— Start Passage provided —

German Chocolate Popcorn



I do a lot of volunteer work at my daughter's school. In a few weeks, the parent council board is throwing an end-of-the-school-year BBQ - a perfect time and way to sell up any purchased food items that have accumulated over the last few months.

As we went through the items we have to sell, we noticed one box of popcorn out six had just expired. We weren't sure if they were okay to sell, so we opened a few bags; some were stale, some could fine. Since we couldn't expect parents or kiddies to buy a possibly passable bag, I got to take them home and get creative. YAY!

14 bags of popcorn from the box were good to go. The others I fed to the birds, mainly to annoy the neighbor behind me who HATES when I feed the 'wildlife' and is not afraid to tell me so. Ppphhttt to you.

What can I make with 14 bags of popcorn besides eat it? I hit the internet and found this gem. Oh, and it's a delicious gem.

It's sweet. It's chocolatey. It's gooey. It's heaven. It's like the BEST popcorn you will ever eat! This is a lock-your-doors-close-the-blinds-and-hide-from-your-husband-and-children kind of snack.

Feel free to indulge.

I so did.


GERMAN CHOCOLATE POPCORN
Recipe adapted from Cookies and Cups

5 cups popcorn - if popping yourself via microwave or stovetop method, be SURE to take out any unpopped kernels.
2 cups light brown sugar
½ cup light corn syrup
12 tablespoon (¾ cups) butter, cubed
4 Tablespoons water
1 teaspoon baking soda
2 teaspoons vanilla
2 cups sweetened coconut flakes, toasted
4 oz (½ cup) semi-sweet chocolate
1 package Girl Scout Samoa Cookies, Keebler Coconut Dreams, or if you live in Canada, No Name Caramel Chocolate Cookies


Preheat your oven to 200° Place popcorn in large bowl; set aside. Chop cookies into bite-sized pieces and set those aside as well.

— End Passage provided —

What you need to do:
(1) In the popcorn post, how many bags of popcorn from the box were still good?
(2) Transcribe the popcorn post starting at "What can I make" and ending at "kind of snack.".
(3) Name every cookie the popcorn post's recipe offers as a choice for the package of cookies.
The listing that comes next is separate from the popcorn post.

— Start Dataset entries —

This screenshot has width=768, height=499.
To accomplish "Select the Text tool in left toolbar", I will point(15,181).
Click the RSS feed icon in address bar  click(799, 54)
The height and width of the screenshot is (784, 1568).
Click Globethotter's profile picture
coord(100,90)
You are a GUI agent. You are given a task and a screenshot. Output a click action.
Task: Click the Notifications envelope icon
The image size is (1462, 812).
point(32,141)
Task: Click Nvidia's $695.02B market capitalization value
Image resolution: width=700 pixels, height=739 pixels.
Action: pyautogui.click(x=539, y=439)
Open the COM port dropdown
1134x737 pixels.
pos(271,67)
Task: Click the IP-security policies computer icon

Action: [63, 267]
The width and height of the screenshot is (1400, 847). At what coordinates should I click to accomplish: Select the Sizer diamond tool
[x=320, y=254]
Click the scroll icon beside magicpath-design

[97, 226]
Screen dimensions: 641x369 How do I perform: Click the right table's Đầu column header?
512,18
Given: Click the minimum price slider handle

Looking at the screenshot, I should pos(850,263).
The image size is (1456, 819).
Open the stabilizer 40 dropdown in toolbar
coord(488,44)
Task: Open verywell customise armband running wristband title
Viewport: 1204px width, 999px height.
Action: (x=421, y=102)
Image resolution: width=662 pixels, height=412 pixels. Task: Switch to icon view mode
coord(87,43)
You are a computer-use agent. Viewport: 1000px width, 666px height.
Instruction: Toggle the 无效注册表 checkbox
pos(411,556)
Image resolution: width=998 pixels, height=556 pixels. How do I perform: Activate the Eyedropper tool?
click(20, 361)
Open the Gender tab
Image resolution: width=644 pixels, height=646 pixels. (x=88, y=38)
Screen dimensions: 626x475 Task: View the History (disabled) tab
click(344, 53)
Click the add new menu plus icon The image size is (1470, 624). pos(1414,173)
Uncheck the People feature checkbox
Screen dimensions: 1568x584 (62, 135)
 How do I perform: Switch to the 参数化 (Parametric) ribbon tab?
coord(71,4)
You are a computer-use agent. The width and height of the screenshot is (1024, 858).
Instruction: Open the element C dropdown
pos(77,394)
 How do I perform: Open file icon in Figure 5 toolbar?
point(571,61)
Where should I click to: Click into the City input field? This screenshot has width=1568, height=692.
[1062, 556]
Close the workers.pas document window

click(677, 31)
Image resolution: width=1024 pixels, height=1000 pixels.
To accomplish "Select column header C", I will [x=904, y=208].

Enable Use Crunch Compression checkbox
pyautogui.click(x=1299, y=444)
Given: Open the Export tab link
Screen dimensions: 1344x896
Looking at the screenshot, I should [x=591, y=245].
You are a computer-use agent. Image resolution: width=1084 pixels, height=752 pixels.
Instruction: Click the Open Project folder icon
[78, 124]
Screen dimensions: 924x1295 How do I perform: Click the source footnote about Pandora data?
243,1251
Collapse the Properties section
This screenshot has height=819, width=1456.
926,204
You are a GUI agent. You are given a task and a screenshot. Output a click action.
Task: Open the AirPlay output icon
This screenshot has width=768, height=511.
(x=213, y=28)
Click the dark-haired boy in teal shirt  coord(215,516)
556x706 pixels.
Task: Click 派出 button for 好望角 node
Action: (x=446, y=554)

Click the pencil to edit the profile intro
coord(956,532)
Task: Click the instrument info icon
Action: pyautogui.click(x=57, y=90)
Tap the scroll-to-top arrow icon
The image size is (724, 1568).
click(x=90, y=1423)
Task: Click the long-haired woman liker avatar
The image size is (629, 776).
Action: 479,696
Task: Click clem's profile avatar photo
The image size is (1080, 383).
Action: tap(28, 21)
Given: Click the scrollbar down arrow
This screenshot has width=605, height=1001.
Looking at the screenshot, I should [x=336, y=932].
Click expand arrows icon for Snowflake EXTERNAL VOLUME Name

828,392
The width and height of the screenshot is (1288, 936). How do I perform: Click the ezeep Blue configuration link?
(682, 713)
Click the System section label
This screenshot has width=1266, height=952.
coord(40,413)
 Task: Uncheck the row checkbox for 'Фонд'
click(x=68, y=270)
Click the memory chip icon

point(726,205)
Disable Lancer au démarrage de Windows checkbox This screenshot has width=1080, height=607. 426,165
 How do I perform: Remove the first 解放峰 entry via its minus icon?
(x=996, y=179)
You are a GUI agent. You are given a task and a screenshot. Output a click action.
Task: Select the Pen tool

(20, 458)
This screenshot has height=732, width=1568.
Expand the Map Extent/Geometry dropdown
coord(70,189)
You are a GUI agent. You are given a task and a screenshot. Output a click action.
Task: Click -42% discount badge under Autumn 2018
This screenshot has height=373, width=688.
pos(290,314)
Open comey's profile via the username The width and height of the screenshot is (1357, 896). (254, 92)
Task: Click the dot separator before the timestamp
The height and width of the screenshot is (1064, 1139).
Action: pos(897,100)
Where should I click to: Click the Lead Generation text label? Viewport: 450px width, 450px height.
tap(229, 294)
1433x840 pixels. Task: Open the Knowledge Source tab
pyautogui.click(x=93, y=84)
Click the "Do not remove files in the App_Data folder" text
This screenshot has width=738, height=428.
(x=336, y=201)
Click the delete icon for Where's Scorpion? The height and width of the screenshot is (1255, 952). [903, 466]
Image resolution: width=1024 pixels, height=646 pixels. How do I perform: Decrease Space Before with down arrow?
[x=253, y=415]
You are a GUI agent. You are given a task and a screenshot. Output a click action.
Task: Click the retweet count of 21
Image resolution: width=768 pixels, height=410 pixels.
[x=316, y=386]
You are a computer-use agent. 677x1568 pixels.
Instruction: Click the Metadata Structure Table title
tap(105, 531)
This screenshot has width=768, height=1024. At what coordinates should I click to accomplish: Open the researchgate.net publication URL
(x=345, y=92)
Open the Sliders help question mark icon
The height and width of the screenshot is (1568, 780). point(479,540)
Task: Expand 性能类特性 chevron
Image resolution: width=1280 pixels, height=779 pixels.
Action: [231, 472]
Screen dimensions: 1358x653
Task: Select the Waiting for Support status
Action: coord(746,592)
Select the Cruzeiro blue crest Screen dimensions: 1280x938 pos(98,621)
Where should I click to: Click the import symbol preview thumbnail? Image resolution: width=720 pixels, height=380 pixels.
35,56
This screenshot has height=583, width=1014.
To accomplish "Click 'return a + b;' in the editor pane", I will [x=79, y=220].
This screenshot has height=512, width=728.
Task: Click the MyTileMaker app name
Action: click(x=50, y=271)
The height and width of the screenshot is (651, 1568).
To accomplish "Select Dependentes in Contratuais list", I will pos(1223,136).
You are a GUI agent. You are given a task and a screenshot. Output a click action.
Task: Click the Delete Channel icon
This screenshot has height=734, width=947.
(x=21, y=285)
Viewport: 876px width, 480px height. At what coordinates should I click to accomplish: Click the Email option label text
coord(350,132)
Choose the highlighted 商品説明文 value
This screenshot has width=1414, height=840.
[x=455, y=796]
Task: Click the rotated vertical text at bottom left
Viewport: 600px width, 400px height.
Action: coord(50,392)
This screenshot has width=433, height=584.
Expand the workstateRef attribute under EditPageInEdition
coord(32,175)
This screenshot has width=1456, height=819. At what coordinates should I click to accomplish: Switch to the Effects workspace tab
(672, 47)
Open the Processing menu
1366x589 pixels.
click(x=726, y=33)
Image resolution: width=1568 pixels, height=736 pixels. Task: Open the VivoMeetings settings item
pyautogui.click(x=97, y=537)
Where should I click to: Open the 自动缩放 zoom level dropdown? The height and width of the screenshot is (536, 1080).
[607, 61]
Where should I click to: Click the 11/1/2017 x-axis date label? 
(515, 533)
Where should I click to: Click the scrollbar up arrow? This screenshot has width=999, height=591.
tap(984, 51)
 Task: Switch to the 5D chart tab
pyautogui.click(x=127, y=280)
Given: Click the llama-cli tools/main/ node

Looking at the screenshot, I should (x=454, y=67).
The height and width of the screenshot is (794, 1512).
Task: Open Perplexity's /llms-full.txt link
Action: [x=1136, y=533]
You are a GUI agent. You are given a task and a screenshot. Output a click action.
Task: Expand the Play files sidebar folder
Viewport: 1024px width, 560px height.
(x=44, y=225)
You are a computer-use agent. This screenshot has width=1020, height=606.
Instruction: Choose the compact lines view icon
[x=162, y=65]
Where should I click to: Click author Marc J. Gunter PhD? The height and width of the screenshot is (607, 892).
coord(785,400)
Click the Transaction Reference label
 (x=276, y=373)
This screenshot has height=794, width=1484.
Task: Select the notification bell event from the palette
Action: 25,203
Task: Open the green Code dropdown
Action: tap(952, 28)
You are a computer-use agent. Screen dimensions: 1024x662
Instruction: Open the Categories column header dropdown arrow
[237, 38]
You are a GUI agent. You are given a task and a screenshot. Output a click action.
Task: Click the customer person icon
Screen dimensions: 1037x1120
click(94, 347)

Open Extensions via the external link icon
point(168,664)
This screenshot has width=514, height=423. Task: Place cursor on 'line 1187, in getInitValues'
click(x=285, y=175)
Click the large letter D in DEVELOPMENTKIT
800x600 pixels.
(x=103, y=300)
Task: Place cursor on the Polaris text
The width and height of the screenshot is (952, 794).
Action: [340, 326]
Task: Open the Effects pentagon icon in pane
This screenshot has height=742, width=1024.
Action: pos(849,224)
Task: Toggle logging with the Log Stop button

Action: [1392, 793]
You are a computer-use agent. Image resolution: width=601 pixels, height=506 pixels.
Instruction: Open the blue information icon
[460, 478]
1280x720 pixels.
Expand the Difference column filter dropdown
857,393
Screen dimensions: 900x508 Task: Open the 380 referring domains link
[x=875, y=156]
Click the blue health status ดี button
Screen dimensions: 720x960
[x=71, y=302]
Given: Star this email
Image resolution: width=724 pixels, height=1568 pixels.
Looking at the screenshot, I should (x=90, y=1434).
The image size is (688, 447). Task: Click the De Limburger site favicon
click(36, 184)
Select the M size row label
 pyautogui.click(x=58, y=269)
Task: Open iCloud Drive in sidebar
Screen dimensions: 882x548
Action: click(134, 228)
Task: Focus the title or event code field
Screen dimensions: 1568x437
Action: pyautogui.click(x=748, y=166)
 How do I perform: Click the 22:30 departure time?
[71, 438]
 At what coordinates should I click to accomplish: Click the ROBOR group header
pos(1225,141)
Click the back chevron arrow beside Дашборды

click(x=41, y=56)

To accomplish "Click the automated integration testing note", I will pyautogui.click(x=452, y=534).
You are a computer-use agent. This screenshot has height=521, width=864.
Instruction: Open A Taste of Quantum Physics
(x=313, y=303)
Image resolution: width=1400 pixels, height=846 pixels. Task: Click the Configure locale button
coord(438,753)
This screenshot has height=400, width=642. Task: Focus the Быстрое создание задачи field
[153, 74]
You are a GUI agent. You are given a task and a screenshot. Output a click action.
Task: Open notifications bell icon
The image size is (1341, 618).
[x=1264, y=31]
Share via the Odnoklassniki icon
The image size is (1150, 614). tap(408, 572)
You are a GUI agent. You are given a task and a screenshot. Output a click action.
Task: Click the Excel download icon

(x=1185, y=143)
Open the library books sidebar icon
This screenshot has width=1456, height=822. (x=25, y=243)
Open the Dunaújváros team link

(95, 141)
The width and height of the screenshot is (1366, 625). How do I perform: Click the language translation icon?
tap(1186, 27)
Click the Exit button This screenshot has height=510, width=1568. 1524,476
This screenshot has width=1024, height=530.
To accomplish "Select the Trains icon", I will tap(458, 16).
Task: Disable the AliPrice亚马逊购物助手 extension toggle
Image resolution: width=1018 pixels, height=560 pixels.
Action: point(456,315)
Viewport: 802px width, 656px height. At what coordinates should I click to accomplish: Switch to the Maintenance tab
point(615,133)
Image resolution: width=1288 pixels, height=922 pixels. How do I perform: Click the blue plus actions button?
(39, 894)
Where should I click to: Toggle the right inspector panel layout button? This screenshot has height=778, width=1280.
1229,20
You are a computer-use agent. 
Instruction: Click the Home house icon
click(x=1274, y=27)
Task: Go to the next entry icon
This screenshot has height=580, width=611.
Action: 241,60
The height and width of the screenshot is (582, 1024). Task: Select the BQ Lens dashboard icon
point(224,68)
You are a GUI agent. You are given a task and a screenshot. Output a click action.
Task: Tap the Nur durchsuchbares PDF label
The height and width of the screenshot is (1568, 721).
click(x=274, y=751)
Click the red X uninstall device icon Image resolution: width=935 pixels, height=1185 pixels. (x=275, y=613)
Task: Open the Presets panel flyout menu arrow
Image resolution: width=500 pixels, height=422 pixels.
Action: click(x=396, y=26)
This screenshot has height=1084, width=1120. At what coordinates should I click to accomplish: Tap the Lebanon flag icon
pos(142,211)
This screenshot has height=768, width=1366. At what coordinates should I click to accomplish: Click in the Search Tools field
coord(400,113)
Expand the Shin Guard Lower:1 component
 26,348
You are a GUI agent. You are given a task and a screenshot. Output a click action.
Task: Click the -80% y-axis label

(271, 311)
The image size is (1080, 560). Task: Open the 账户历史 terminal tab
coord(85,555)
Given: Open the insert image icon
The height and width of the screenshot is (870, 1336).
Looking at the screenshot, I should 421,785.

— End Dataset entries —

Expected responses:
(1) 14 bags

(2)
What can I make with 14 bags of popcorn besides eat it? I hit the internet and found this gem. Oh, and it's a delicious gem.

It's sweet. It's chocolatey. It's gooey. It's heaven. It's like the BEST popcorn you will ever eat! This is a lock-your-doors-close-the-blinds-and-hide-from-your-husband-and-children kind of snack.

(3) Girl Scout Samoa Cookies, Keebler Coconut Dreams, No Name Caramel Chocolate Cookies